A controversial structure is to be allowed go ahead near a holy well in Tipperary.
Adding to the objectors' anger is the fact that the grounds for planning approval by the authorities include the fact that the new structure will be screened by a mound which happens to be an illegal dump.
A gatekeeper's accommodation unit, to be built by Iarnród Éireann, is close to St Patrick's Well, an old monastic site on the outskirts of Clonmel which attracts thousands of visitors each year.
A fifth-century cross and a 15th-century Cisterician church, both designated national monuments, form part of the St Patrick's Well site.
Objectors to the development are concerned about its visual impact and what they believe is a threat to the quality of drinking water from the well.
An appeal against the development has been lodged with An Bord Pleanála.
In approving the planning application last month, South Tipperary County Council's planning staff said objectors had raised "valid" concerns about pollution and the potential damage to the visual amenity of the area.
However, in a report prepared the week before planning permission was granted, they said the accommodation unit "will not have any visual impact on the St Patrick's Well site as the proposed development cannot be seen from the well due to the existence of a large mound of earth placed between the well site and the proposed development site.
"This mound of earth has been created by the filling of land without a grant of permission," it said.
Planning permission was granted on March 5th.

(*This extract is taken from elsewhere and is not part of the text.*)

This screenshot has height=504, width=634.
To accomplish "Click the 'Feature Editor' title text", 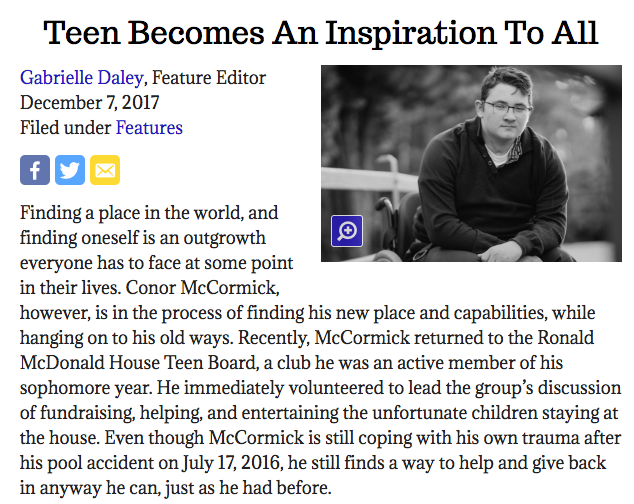I will point(209,78).
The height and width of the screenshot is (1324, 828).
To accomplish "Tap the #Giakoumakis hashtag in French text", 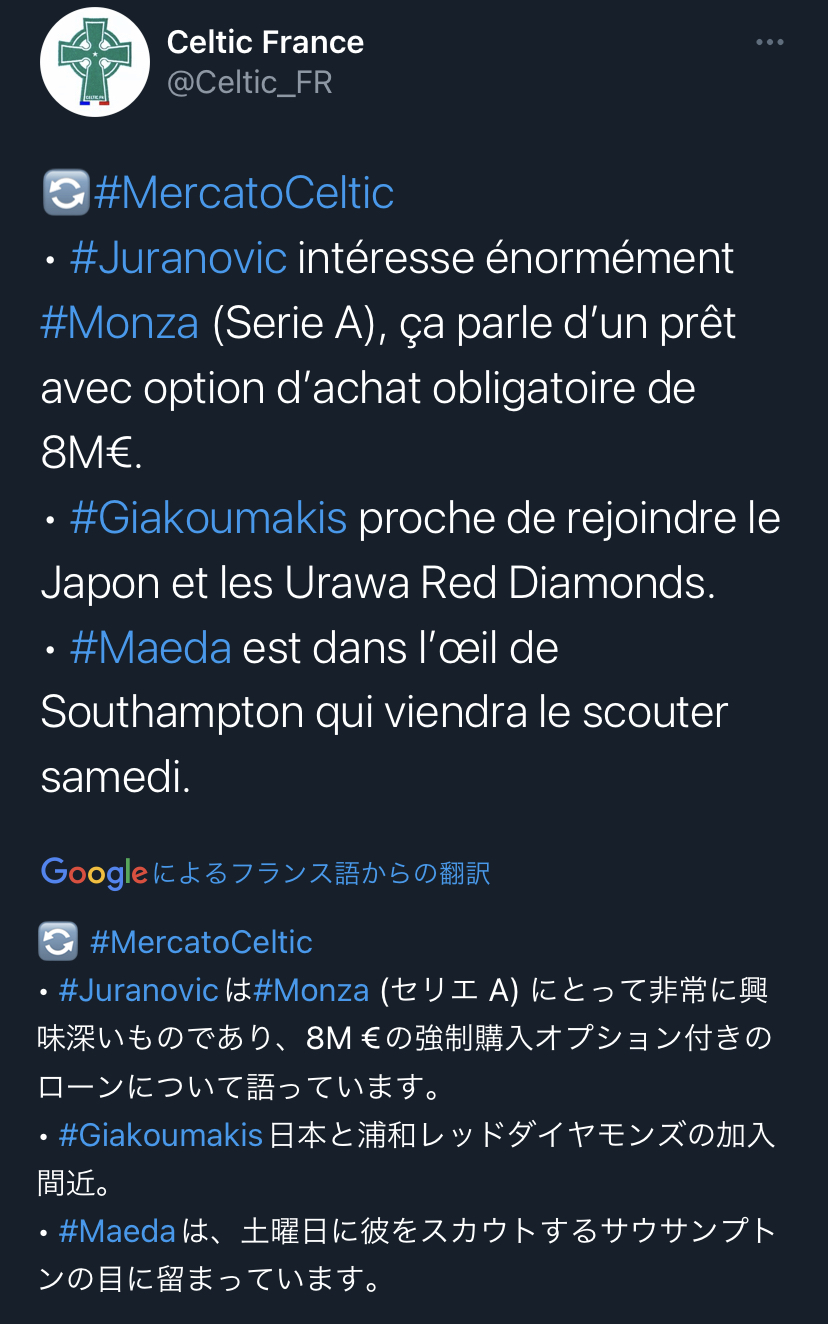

The report added that the development would not have a detrimental impact on the well as it could not be seen from the historic site, and the effluent treatment system proposed by Iarnród Éireann would prevent the direct discharge of untreated water into local groundwater.

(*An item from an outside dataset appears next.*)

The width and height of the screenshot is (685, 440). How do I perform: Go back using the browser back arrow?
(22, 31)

Mr P.J. Long, the secretary of the St Patrick's Day Society, which maintains the well, later wrote to the county manager, Mr Ned Gleeson, to express concern that "what the council acknowledges is an 'unauthorised' dump of clay and building materials is accepted as a screen for a proposed development".
Mr Long told The Irish Times that the landfill was a mixture of clay and builders' rubble.
"Surely if unauthorised landfills are such a problem in Wicklow and other counties, they can hardly be acceptable 'screens' for unsightly developments in South Tipperary."
Iarnród Éireann, in correspondence with the council through a consultancy firm during the planning process, also said the development would not be visible from the well as a large amount of fill material had been dumped between the two locations.
The proposed structure would be a cabin-style, non-residential unit, to be used by an Iarnród Éireann gatekeeper, with car-parking and an associated foul water treatment system.
The council granted permission for a temporary structure only so that the impact on the well site could be reassessed after five years.
A local area action plan, adopted by the county council last year, says it is essential that the "spiritual nature of the site" be left untouched and that there be no new developments which would harm the setting or the approaches to it.
In its appeal to An Bord Pleanála, the St Patrick's Day Society said the well site was Clonmel's premier tourist attraction.
The unauthorised landfill, it pointed out, could be removed or levelled in the future.
Mr Jim Keating, the council's senior planning and environment engineer, said an "unfortunate choice of words" had been used in the officials' report.
Even without the landfill, the development would not have been visually obtrusive.
He said the landfill material was mainly topsoil and rocks cleared from building sites in advance of development. The council, he said, was alerted to the unauthorised dumping two years ago.
It had told the land-owner to stop work immediately, and he had complied with this. No decision had been taken on whether to begin enforcement proceedings against him.